Graph This is shown in the above graph. Notice how the EWT closely tracks the ground temp during the heating season, but jumps way above it during the cooling season.
GLHEpro vertical loop sizing I am a masters student and am having problems sizing my GSHP system using GLHEpro. My system is to service 6 buildings on my university campus. I wish to find various system loop sizes; initially to service the building without any auxiliary heating/cooling equipment and then using a hybrid system to greater and lesser degrees. I initially tried entering the total heating/cooling loads into GLHEpro (as shown below ‘Total Heating’ and ‘Total Cooling’) and left all of the default settings the same. I set the borehole spacing to the biggest I could find (10*12). However, when I tried GLHEsize I was firstly warned that my system would require a fluid flow rate of 61.124 L/s which is many times higher than the default of 1.994 L/s. Even though I didn’t understand this I entered it and then tried the sizing again and then was warned that the ‘borehole spacing to depth ratio was lower than the smallest data point for the G-function’ and that I may want to revise my system. I thought that maybe the total loads were too big for the software so I divided them all by 6 to roughly represent each building’s load and tried again. Again I received a warning that I would need a very high fluid rate (59.568 L/s) and after entering and trying again I got the same warning regarding borehole spacing to depth ratio as above. I’m obviously doing something very wrong but am at a loss as to what it is. I must get this software to work for me asap as my thesis needs to be completed in two weeks. Can anyone please advise me on where I’ve gone wrong and how I can correct it? Total heating Heating/building Total Cooling Cooling/building Jan 6530 1088 127 21 Feb 3749 625 110 18 March 436 73 229 38 April 519 87 515 86 May 1 0 1592 265 June 0 0 2688 448 July 0 0 3432 572 Aug 0 0 3470 578 Sept 0 0 1685 281 Oct 30 5 1314 219 Nov 638 106 233 39 Dec 4927 821 116 19 Thanks
i received an email from Drew giving the same data, except in the email, the heating and cooling loads are given in kWh-e units. What is the conversion factor to Btur/H?

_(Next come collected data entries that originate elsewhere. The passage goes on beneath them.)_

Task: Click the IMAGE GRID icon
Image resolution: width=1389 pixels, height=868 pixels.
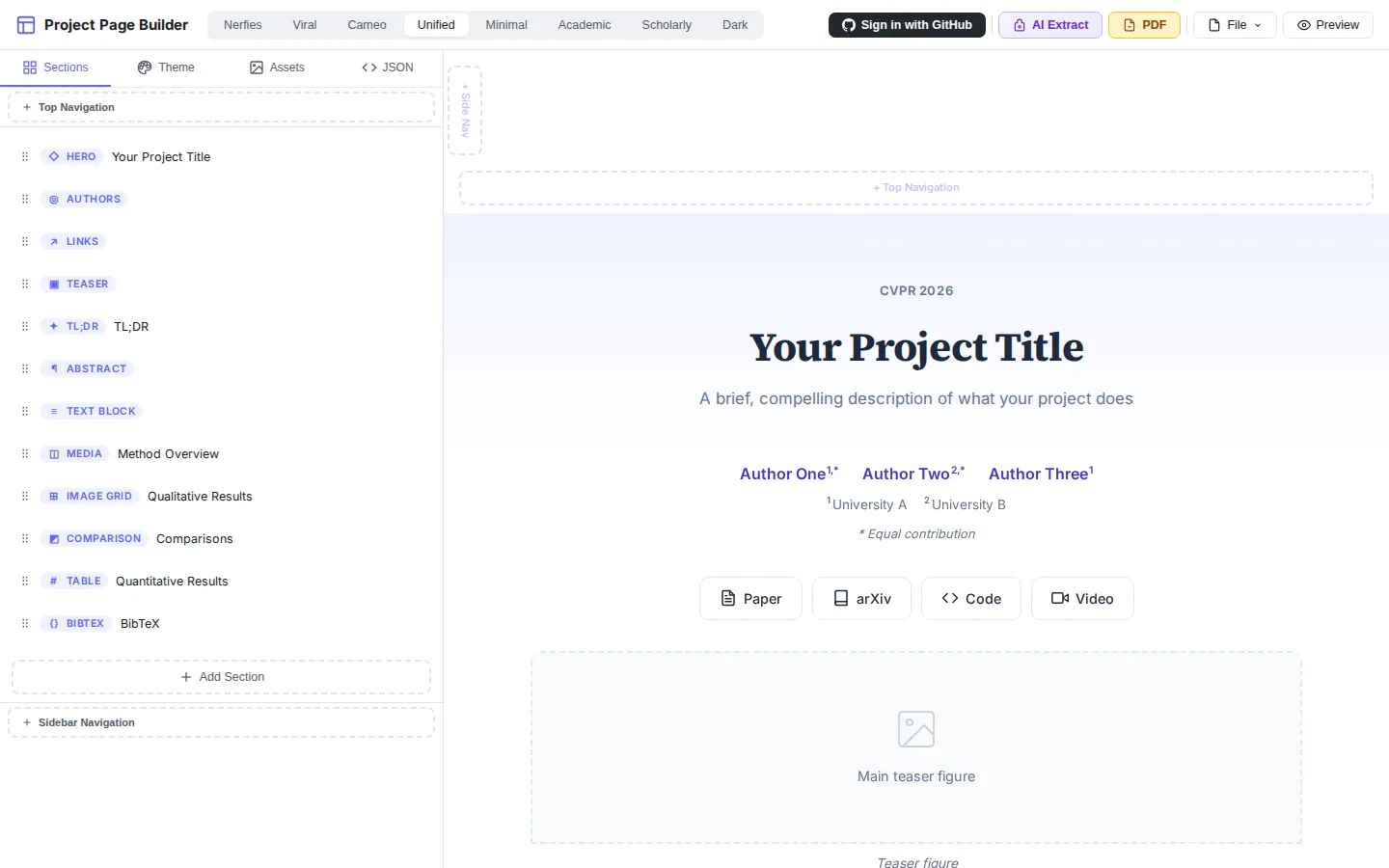Action: [x=54, y=496]
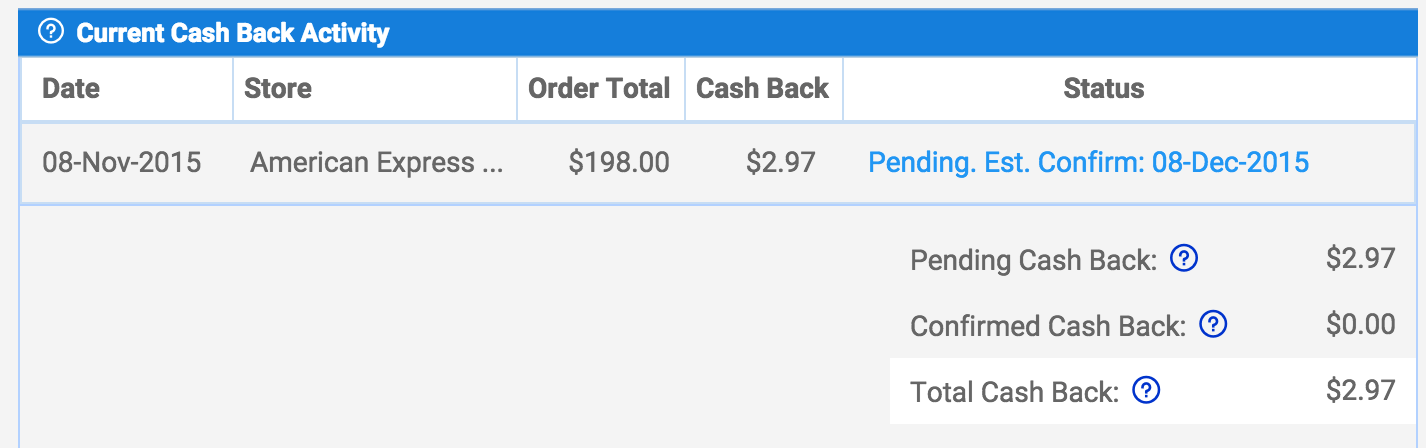Click the $0.00 confirmed cash back amount
1426x448 pixels.
pos(1360,325)
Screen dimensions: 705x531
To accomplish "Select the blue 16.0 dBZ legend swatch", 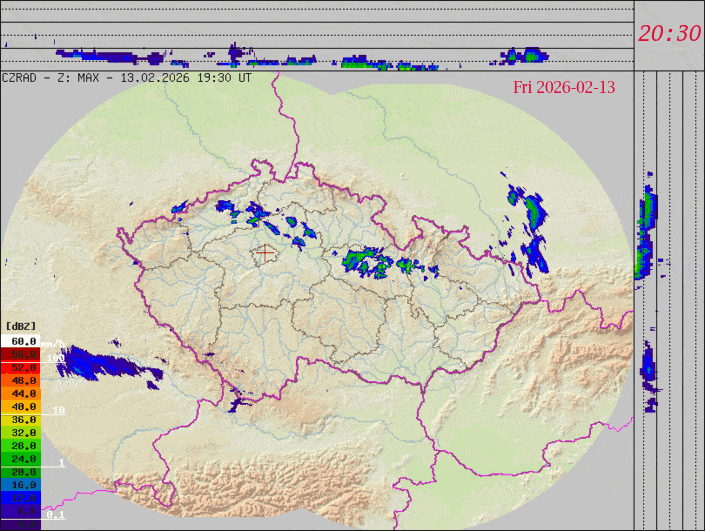I will click(20, 484).
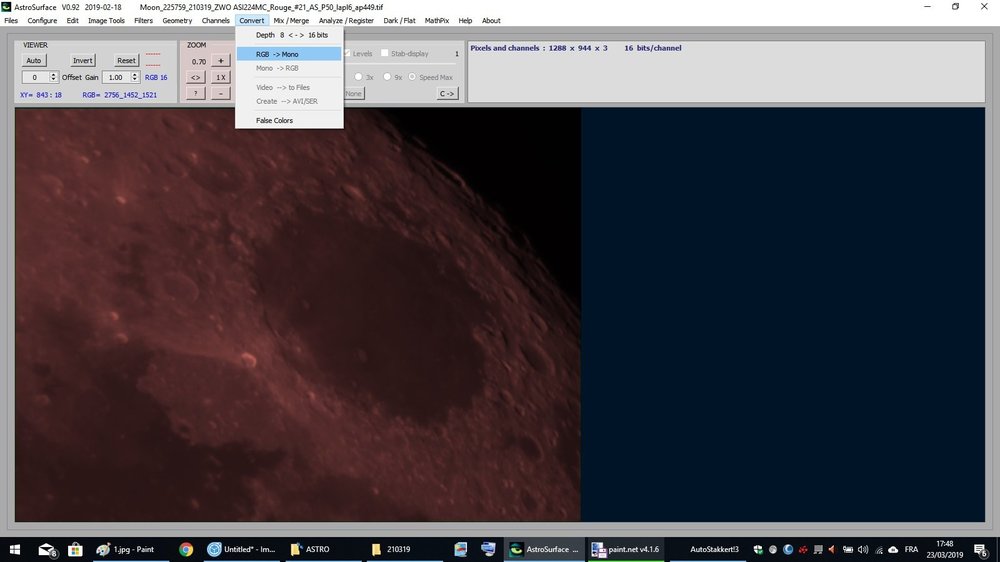The width and height of the screenshot is (1000, 562).
Task: Click the Windows Start button
Action: pyautogui.click(x=14, y=549)
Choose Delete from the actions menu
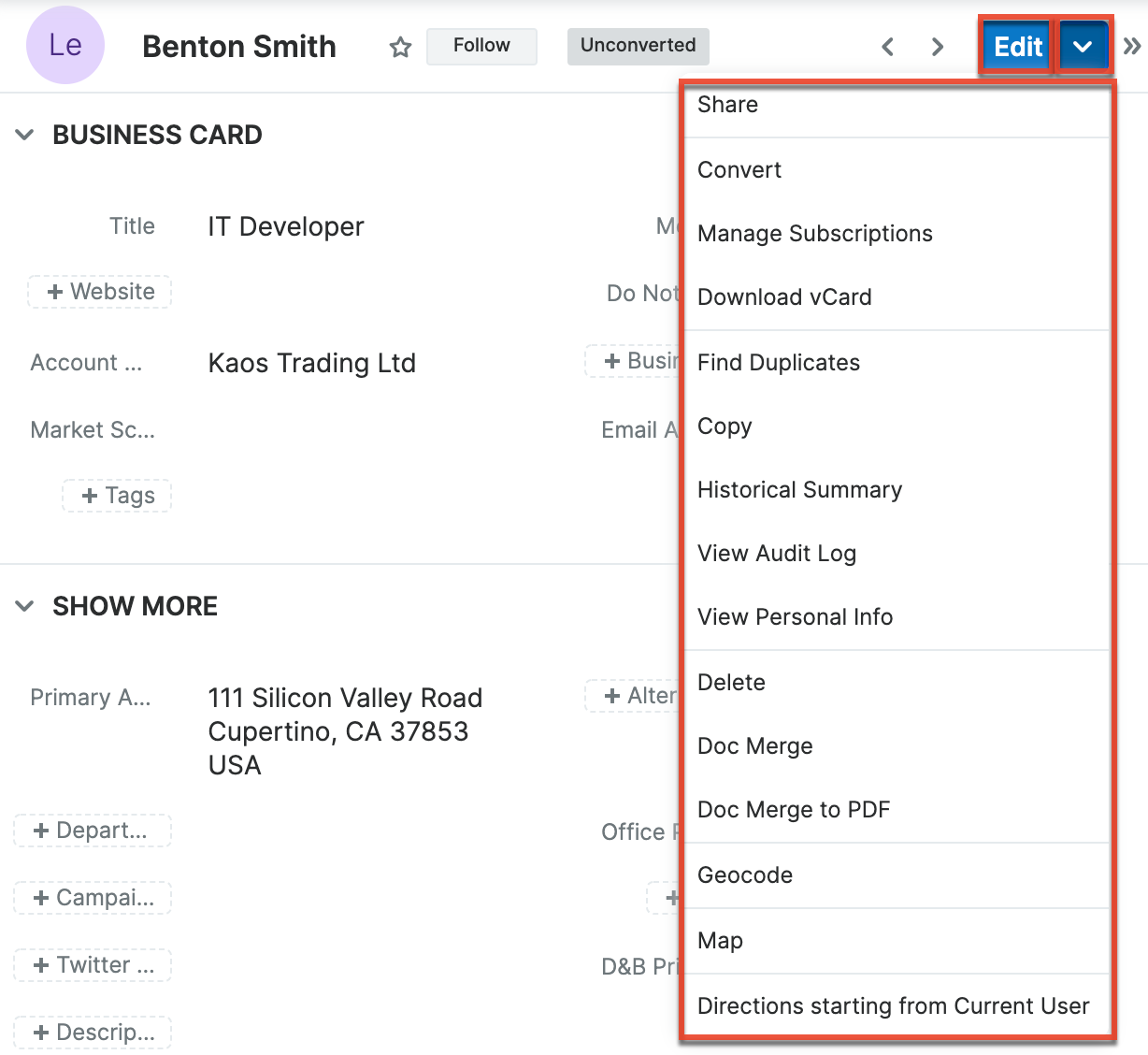Screen dimensions: 1148x1055 click(731, 683)
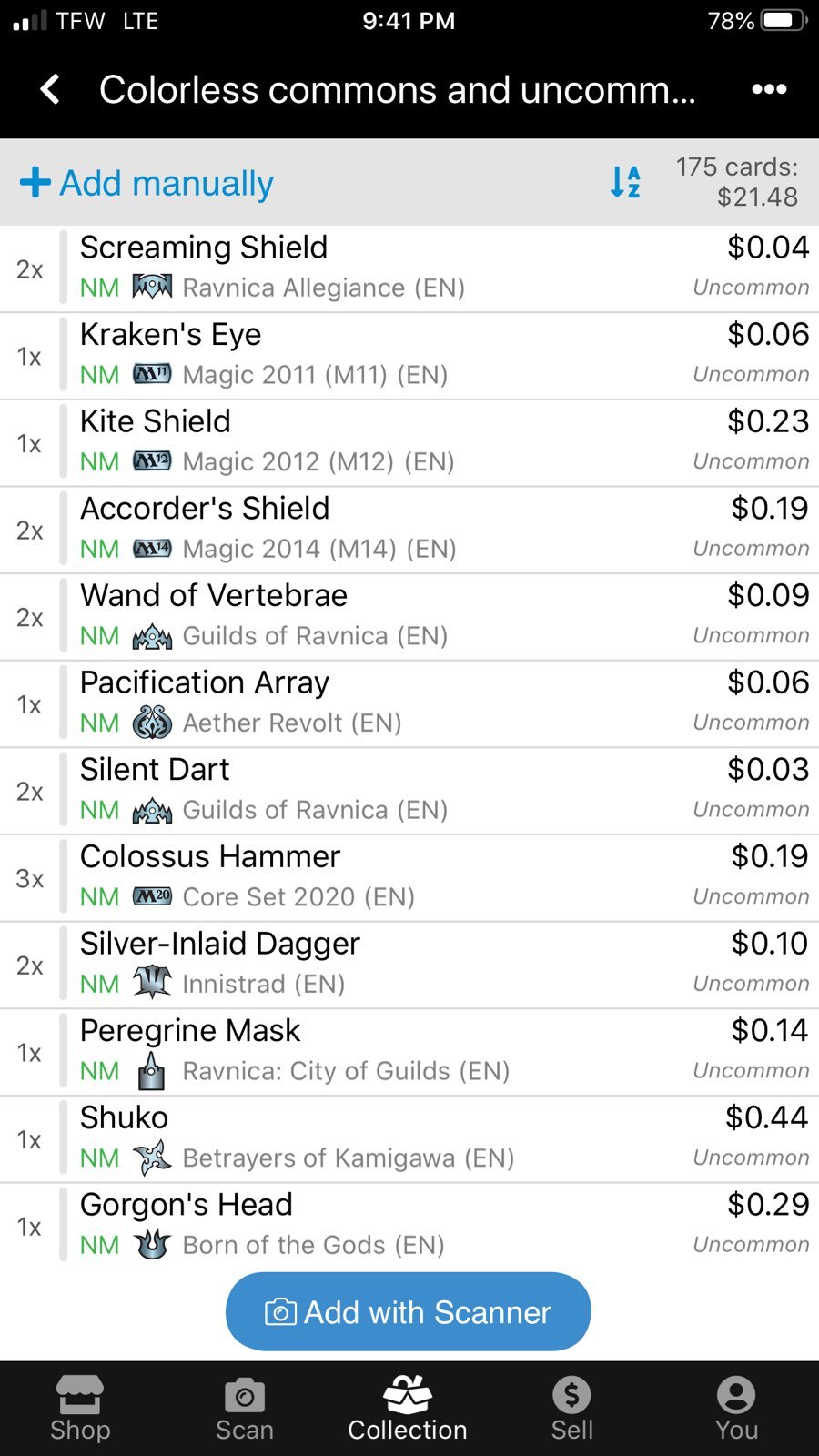This screenshot has width=819, height=1456.
Task: Tap the Add manually link
Action: pyautogui.click(x=166, y=183)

Hi guys Thanks for looking at my thread. You brought up the loads were in kWh not Btu. I thought the conversion was 3414 Btu to 1kWh? I revised the loads as I think they were off and have pasted them again below. The sizing program GLHEpro i entered the figures for total heating and cooling and it said that with 10*12 borehole grid and a spacing of 30ft, I would need boreholes several thousands of ft deep. I then tried entering the figures for just one building with the same configuration and it said my boreholes would still be around 1000ft. As an experiment I extended the borehole spacing to 100ft and then it said that the required borehole spacings would be around 500ft. Obviously 100 ft spacing between vertical bores is not viable so I think i must be going seriously wrong somewhere. Anyone have any ideas?